The Government as the Church Militant is ALWAYS a Terrible Idea

A Prayer by the Oklahoma Governor, 2022, speaking in front of the state Capitol,

“Father, we just claim Oklahoma for you. Every square inch, we claim it for you in the name of Jesus. Father, we can do nothing apart from you. We don’t battle against flesh and blood but against principalities and darkness.

And Father, we just come against that, we just loose your will over our state right now in the name of Jesus. We just thank you and we claim Oklahoma for you as the authority that I have as governor and the spiritual authority and the physical authority that you give me.

I claim Oklahoma for you that we will be a light to our country and to the world. We thank you that your will was done on Tuesday and Father, that you will have your way with our state, with our education system, with everything within the walls behind me.

Lord, we pray that you will root out corruption and bring the right people into this building.”

From Pope Boniface VIII, CE 1302, altered from papal supremacy to gubernatorial supremacy to fit the words of the Oklahoma Governor.

By the words of the gospel we are taught that the two swords, namely, the spiritual authority and the temporal, are in the power of the state. …Whoever denies that the spiritual sword is in the power of the governor does not properly understand the word of the Lord when He said: “Put up thy sword into the sheath” [John, xviii. 11]. Both swords, therefore, the spiritual and the temporal, are in the power of the State. The former is to be used by the state, the latter for the state… Moreover, it is necessary for one sword to be under the other, and the spiritual authority to be subjected to the temporal; for the apostle says, “For there is no power but of God: and the powers that be are ordained of God” [Rom., xiii. 1].

The genius of the U.S. Constitution resides in the words of the preamble: “We the people…” Not “In the name of God, amen.” Despite about 200 attempts in history (including the 20th century) to shoehorn some version of God into the Constitution, the document remains without reference to deity. That, I will always assert, is a good thing.

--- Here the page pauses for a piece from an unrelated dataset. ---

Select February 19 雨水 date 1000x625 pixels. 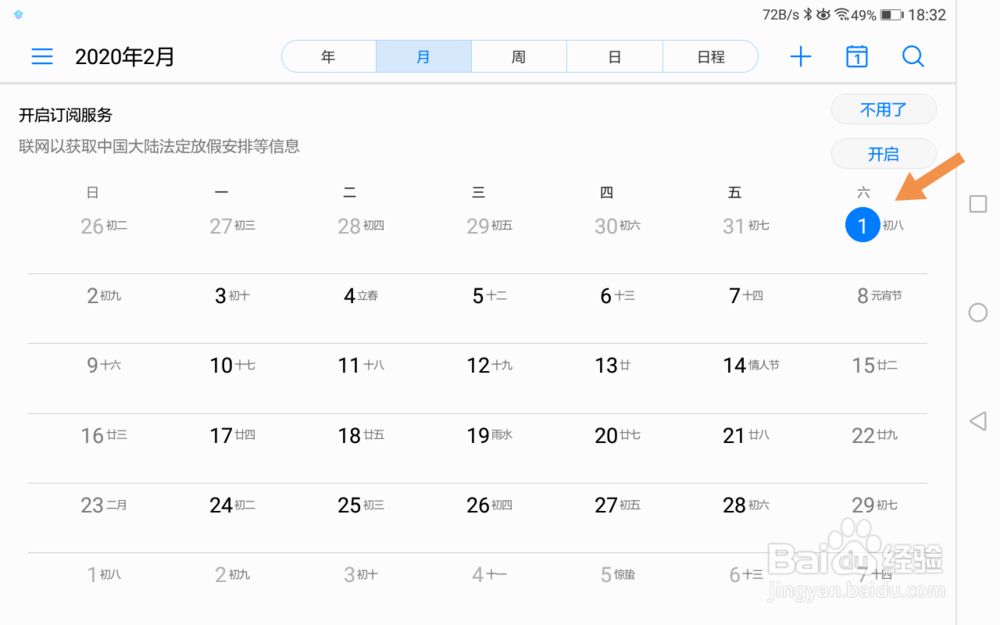[x=489, y=436]
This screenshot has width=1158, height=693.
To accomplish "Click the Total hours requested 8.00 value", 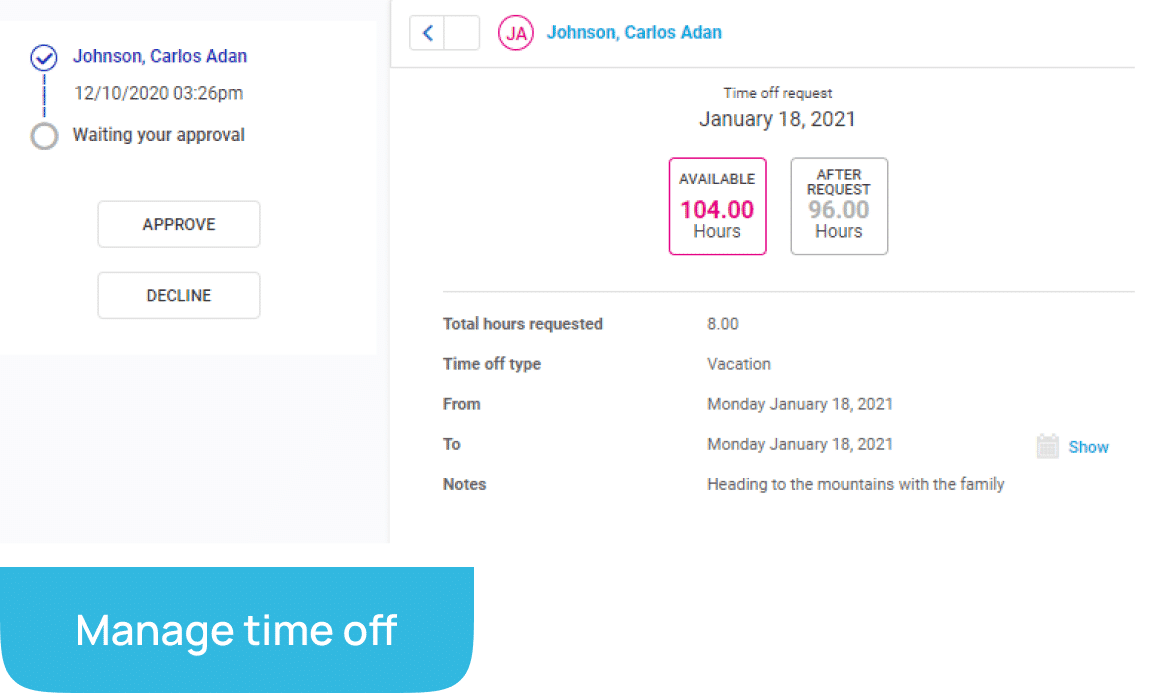I will (722, 324).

In philosophy, one distinguishes between theoretical reason and practical reason. Theoretical reason is about first principles. In classical philosophy, first principles are unchanging. A first principle is eternally true. Theology, as done by classical theologians, is a matter of discerning first principles and then using logic to derive sub-principles and rules of conduct.

Practical reasoning is reasoning about things that could be other than what they are, about matters that are changeable, contingent. I am amongst those who argue that doing theology involves a lively argument between principles and practice rather than deduction alone.

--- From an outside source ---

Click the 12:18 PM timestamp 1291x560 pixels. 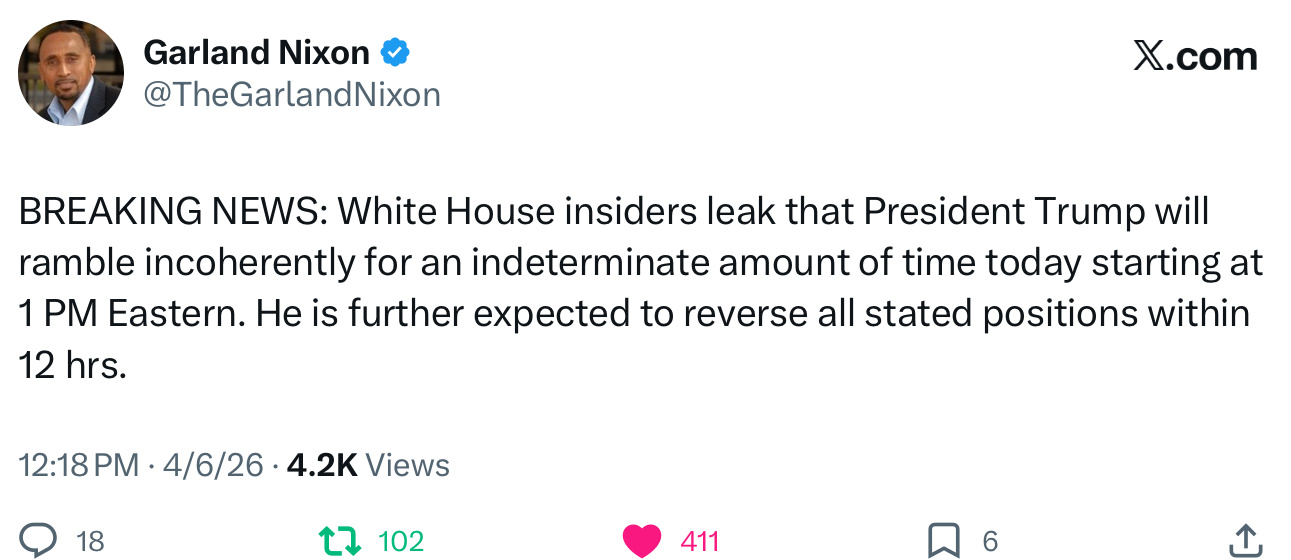[79, 465]
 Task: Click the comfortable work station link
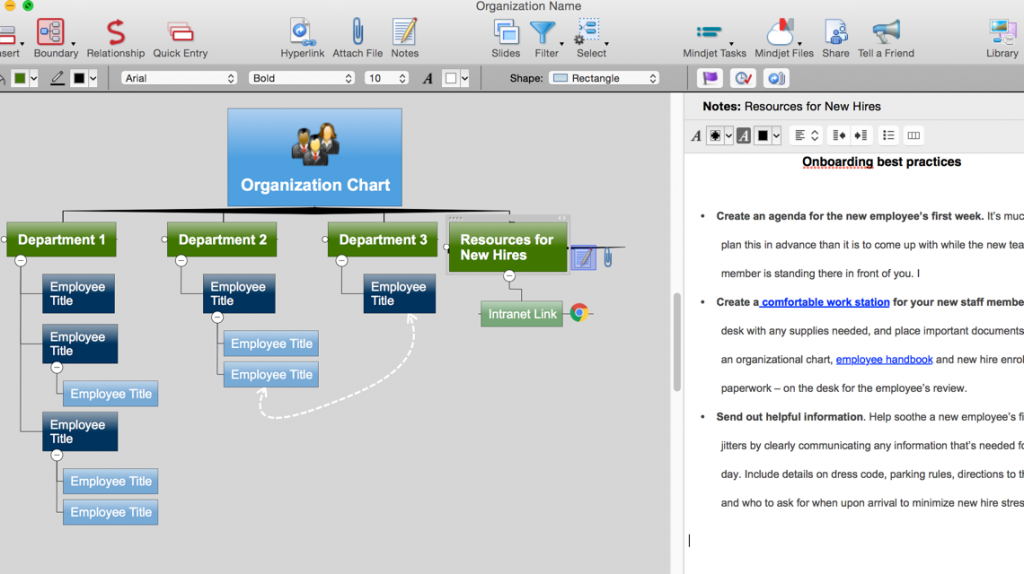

Politics is and must be seen as an exercise in practical reason rather than theoretical reason. That is not to say there are no principles in politics—er, ah, well, there should be principled politics! But politics, like public morality, involves matters that could be other than what they are, things that are changeable.

But when politics becomes a matter of “therefores” derived from first principles, politics has entered very dangerous territory.

Here’s a principle that was meant to safeguard abuses of power and the integrity of two different realms: neither religious leaders nor secular authorities ought to claim “both swords,” as Boniface VIII put it when he claimed both spiritual and temporary authority, with the power to delegate temporary authority to a regent.

One cannot understand the rise of universities, secular law, capitalism, the Reformation, the development of nation states, democracy, or the United States Constitution per se without seeing the role that separation of powers played and plays. Or, should I say, without understanding the role that suspicion of unchecked power played and plays?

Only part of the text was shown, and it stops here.